Allgemeine Geschäftsbedingungen
Allgemeine Geschäftsbedingungen
Stand 09.2009
I. Geltungsbereich
Aufträge werden ausschließlich auf der Grundlage nachfolgender Bedingungen ausgeführt. Entgegenstehende oder von unseren Geschäftsbedingungen abweichende Bedingungen des Auftraggebers werden nicht anerkannt, es sei denn wir hätten ausdrücklich schriftlich ihrer Geltung zugestimmt. Diese Geschäftsbedingungen gelten auch dann, wenn wir in Kenntnis entgegenstehender oder von diesen Geschäftsbedingungen abweichender Bedingungen des Auftraggebers den Auftrag vorbehaltlos ausführen. Mit Abschluss des ersten Vertrages unter Einbeziehung dieser Geschäftsbedingungen erkennt der Auftraggeber deren Geltung auch für die mit uns abgeschlossenen Folgegeschäfte an, selbst wenn sie nicht nochmals ausdrücklich vereinbart werden.
II. Angebote
- Angebote sind stets freibleibend. Beschreibungen der zu liefernden Ware sind unverbindlich, soweit sie nicht ausdrücklich als verbindlich vereinbart wurden. Mündlich, schriftlich oder durch Datenfernübertragung erteilte Aufträge werden erst dann rechtsverbindlich, wenn sie von uns ausgeführt oder durch uns schriftlich bestätigt werden und der Auftraggeber nicht unverzüglich dem Bestätigungsschreiben widerspricht.
- Geringfügige und insbesondere handelsübliche und materialbedingte Abweichungen der bestellten Ware in Qualität, Farbe, Design, Ausrüstung und Verarbeitung berühren die vertragsgemäße Beschaffenheit nicht.
- Unsere Angaben über unsere Produkte und Verfahren beruhen auf umfangreicher Forschungsarbeit und anwendungstechnischer Erfahrung.
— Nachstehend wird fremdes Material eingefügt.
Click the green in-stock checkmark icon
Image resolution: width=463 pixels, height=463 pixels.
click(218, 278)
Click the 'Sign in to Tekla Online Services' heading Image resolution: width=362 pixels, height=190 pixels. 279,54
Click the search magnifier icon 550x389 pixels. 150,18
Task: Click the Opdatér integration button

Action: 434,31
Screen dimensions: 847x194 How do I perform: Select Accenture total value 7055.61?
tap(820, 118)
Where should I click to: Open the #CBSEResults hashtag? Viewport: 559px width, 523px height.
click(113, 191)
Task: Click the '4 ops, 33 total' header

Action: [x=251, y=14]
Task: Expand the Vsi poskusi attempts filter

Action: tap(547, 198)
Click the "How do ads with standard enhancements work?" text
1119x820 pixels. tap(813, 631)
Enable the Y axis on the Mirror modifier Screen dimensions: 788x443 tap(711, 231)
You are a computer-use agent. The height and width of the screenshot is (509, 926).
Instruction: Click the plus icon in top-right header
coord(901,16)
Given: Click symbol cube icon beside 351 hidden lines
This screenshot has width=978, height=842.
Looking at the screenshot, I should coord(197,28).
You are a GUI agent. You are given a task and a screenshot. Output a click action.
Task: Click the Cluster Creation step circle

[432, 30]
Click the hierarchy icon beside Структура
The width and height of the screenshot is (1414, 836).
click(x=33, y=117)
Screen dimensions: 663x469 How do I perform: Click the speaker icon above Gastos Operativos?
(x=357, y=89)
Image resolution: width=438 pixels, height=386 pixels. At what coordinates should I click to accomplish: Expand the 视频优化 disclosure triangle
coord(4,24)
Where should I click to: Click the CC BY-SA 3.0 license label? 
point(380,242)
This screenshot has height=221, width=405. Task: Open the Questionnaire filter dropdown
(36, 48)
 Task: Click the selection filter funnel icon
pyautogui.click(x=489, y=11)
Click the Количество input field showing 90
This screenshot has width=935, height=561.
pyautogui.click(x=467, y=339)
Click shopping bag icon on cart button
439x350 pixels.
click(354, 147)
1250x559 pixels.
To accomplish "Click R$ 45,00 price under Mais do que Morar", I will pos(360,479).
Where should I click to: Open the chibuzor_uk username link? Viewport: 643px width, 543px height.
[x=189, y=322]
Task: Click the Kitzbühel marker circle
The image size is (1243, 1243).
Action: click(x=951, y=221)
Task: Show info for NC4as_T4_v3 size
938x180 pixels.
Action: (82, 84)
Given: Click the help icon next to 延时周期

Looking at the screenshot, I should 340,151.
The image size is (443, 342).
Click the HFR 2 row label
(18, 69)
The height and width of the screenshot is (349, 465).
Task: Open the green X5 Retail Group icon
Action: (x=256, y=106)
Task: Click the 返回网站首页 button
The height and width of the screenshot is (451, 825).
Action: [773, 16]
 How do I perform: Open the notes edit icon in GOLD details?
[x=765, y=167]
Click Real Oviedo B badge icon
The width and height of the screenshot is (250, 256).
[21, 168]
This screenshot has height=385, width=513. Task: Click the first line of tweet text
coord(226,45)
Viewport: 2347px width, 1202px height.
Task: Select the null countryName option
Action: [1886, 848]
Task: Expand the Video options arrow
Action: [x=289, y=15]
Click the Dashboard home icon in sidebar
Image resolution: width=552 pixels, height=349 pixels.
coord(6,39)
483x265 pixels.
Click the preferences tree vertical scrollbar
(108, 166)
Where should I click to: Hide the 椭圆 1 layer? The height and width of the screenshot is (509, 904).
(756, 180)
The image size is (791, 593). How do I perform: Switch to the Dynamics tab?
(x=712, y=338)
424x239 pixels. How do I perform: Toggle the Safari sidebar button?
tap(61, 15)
Wir vermitteln diese Erkenntnisse, mit denen wir keine über den jeweiligen Einzelvertrag hinausgehende Verpflichtung übernehmen, in Wort und Schrift nach bestem Wissen, behalten uns jedoch technische Änderungen im Zuge der Produktentwicklung vor. Dies entbindet den Auftraggeber jedoch nicht davon, unsere Erzeugnisse und Verfahren auf ihre Anwendung für den eigenen Gebrauch selbst zu prüfen. Verwendungsangaben des Auftraggebers sind nur maßgebend, wenn von uns dem Auftraggeber bei Vertragsabschluss schriftlich bestätigt wurde, dass die gelieferten Produkte für die vom Auftraggeber beabsichtigte Verwendung geeignet sind. Dies gilt auch hinsichtlich der Wahrung von Schutzrechten Dritter sowie für Anwendungen und Verfahrensweisen.
- Die Schulz FlexGroup behält sich Eigentums- und Urheberrechte an Mustern, Skizzen, Entwürfen, Rezepturen, Probesatz, Probedrucken, Korrekturabzügen und sonstigen Unterlagen vor. Sie dürfen Dritten ohne vorherige schriftliche Zustimmung der Schulz FlexGroup nicht zugänglich gemacht werden.
III. Preise
- Die im Angebot der Schulz FlexGroup genannten Preise gelten unter dem Vorbehalt, dass die der Angebotsabgabe zugrundegelegten Auftragsdaten unverändert bleiben, längstens jedoch vier Monate nach Eingang des Angebots beim Auftraggeber. Angemessene Preisänderungen wegen veränderter Lohn-, Material- und Vertriebskosten für die Lieferungen, die nach Ablauf von vier Monaten nach Eingang des Angebots beim Auftraggeber erfolgen, bleiben vorbehalten. Bei Aufträgen mit Lieferung an Dritte gilt der Besteller als Auftraggeber, soweit keine anderweitige ausdrückliche Vereinbarung getroffen wurde. Die Preise der Schulz FlexGroup enthalten keine Mehrwertsteuer. Die Preise der Schulz FlexGroup gelten ab Werk. Sie schließen Verpackung, Fracht, Porto, Versicherung und sonstige Versandkosten nicht ein.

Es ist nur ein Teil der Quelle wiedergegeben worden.